## Begin SUPPLIED ENTRIES

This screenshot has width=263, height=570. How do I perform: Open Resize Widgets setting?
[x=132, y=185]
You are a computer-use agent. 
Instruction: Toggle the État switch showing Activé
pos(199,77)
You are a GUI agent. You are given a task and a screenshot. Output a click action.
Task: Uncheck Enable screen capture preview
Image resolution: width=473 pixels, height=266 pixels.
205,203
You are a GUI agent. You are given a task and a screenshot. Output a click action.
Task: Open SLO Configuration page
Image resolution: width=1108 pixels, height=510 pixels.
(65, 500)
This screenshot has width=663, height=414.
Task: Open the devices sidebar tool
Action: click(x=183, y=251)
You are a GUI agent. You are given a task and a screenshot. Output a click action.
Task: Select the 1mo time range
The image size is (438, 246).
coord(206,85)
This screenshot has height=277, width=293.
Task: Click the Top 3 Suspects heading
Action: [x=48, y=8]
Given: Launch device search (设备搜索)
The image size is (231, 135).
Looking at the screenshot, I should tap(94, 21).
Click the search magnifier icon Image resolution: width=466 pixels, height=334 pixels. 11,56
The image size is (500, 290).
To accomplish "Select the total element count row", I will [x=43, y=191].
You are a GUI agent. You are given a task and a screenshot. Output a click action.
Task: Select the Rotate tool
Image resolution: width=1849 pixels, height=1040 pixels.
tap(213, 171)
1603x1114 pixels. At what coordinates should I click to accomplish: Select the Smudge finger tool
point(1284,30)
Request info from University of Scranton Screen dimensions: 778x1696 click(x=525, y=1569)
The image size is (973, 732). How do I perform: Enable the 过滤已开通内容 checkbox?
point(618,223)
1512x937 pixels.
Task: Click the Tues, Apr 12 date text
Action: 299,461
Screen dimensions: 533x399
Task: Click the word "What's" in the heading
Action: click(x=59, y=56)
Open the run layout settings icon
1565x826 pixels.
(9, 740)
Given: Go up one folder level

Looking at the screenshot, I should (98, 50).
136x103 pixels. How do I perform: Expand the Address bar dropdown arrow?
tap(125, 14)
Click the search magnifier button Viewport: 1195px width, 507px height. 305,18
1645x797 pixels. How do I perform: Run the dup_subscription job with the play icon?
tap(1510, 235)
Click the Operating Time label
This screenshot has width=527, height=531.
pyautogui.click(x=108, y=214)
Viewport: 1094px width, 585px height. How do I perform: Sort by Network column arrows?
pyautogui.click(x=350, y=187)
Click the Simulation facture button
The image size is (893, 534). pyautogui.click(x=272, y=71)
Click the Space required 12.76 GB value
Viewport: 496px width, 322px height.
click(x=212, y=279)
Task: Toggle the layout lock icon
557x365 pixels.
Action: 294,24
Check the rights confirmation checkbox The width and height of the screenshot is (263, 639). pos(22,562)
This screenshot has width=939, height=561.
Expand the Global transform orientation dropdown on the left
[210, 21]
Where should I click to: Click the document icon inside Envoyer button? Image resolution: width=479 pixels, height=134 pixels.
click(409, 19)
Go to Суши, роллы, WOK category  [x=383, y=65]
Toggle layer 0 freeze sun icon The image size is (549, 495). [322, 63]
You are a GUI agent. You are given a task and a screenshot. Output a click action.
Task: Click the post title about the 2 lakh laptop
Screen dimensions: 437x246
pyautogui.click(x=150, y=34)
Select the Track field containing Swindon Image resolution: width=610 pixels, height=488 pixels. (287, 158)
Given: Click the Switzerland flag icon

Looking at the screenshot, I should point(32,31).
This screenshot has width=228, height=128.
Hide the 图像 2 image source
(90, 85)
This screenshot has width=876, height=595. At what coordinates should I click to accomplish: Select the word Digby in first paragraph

## End SUPPLIED ENTRIES

● **WHAT IS BEING ASKED**
Transcribe all of the lines above without changing anything.

● **EXERCISE RESPONSE**
This screenshot has width=263, height=570. How do I perform: Open Resize Widgets setting?
[x=132, y=185]
You are a computer-use agent. 
Instruction: Toggle the État switch showing Activé
pos(199,77)
You are a GUI agent. You are given a task and a screenshot. Output a click action.
Task: Uncheck Enable screen capture preview
Image resolution: width=473 pixels, height=266 pixels.
205,203
You are a GUI agent. You are given a task and a screenshot. Output a click action.
Task: Open SLO Configuration page
Image resolution: width=1108 pixels, height=510 pixels.
(65, 500)
This screenshot has width=663, height=414.
Task: Open the devices sidebar tool
Action: click(x=183, y=251)
You are a GUI agent. You are given a task and a screenshot. Output a click action.
Task: Select the 1mo time range
The image size is (438, 246).
coord(206,85)
This screenshot has height=277, width=293.
Task: Click the Top 3 Suspects heading
Action: [x=48, y=8]
Given: Launch device search (设备搜索)
The image size is (231, 135).
Looking at the screenshot, I should tap(94, 21).
Click the search magnifier icon Image resolution: width=466 pixels, height=334 pixels. 11,56
The image size is (500, 290).
To accomplish "Select the total element count row", I will [x=43, y=191].
You are a GUI agent. You are given a task and a screenshot. Output a click action.
Task: Select the Rotate tool
Image resolution: width=1849 pixels, height=1040 pixels.
tap(213, 171)
1603x1114 pixels. At what coordinates should I click to accomplish: Select the Smudge finger tool
point(1284,30)
Request info from University of Scranton Screen dimensions: 778x1696 click(x=525, y=1569)
The image size is (973, 732). How do I perform: Enable the 过滤已开通内容 checkbox?
point(618,223)
1512x937 pixels.
Task: Click the Tues, Apr 12 date text
Action: 299,461
Screen dimensions: 533x399
Task: Click the word "What's" in the heading
Action: click(x=59, y=56)
Open the run layout settings icon
1565x826 pixels.
(9, 740)
Given: Go up one folder level

Looking at the screenshot, I should (98, 50).
136x103 pixels. How do I perform: Expand the Address bar dropdown arrow?
tap(125, 14)
Click the search magnifier button Viewport: 1195px width, 507px height. 305,18
1645x797 pixels. How do I perform: Run the dup_subscription job with the play icon?
tap(1510, 235)
Click the Operating Time label
This screenshot has width=527, height=531.
pyautogui.click(x=108, y=214)
Viewport: 1094px width, 585px height. How do I perform: Sort by Network column arrows?
pyautogui.click(x=350, y=187)
Click the Simulation facture button
The image size is (893, 534). pyautogui.click(x=272, y=71)
Click the Space required 12.76 GB value
Viewport: 496px width, 322px height.
click(x=212, y=279)
Task: Toggle the layout lock icon
557x365 pixels.
Action: 294,24
Check the rights confirmation checkbox The width and height of the screenshot is (263, 639). pos(22,562)
This screenshot has width=939, height=561.
Expand the Global transform orientation dropdown on the left
[210, 21]
Where should I click to: Click the document icon inside Envoyer button? Image resolution: width=479 pixels, height=134 pixels.
click(409, 19)
Go to Суши, роллы, WOK category  [x=383, y=65]
Toggle layer 0 freeze sun icon The image size is (549, 495). [322, 63]
You are a GUI agent. You are given a task and a screenshot. Output a click action.
Task: Click the post title about the 2 lakh laptop
Screen dimensions: 437x246
pyautogui.click(x=150, y=34)
Select the Track field containing Swindon Image resolution: width=610 pixels, height=488 pixels. (287, 158)
Given: Click the Switzerland flag icon

Looking at the screenshot, I should point(32,31).
This screenshot has width=228, height=128.
Hide the 图像 2 image source
(90, 85)
This screenshot has width=876, height=595. At what coordinates should I click to accomplish: Select the word Digby in first paragraph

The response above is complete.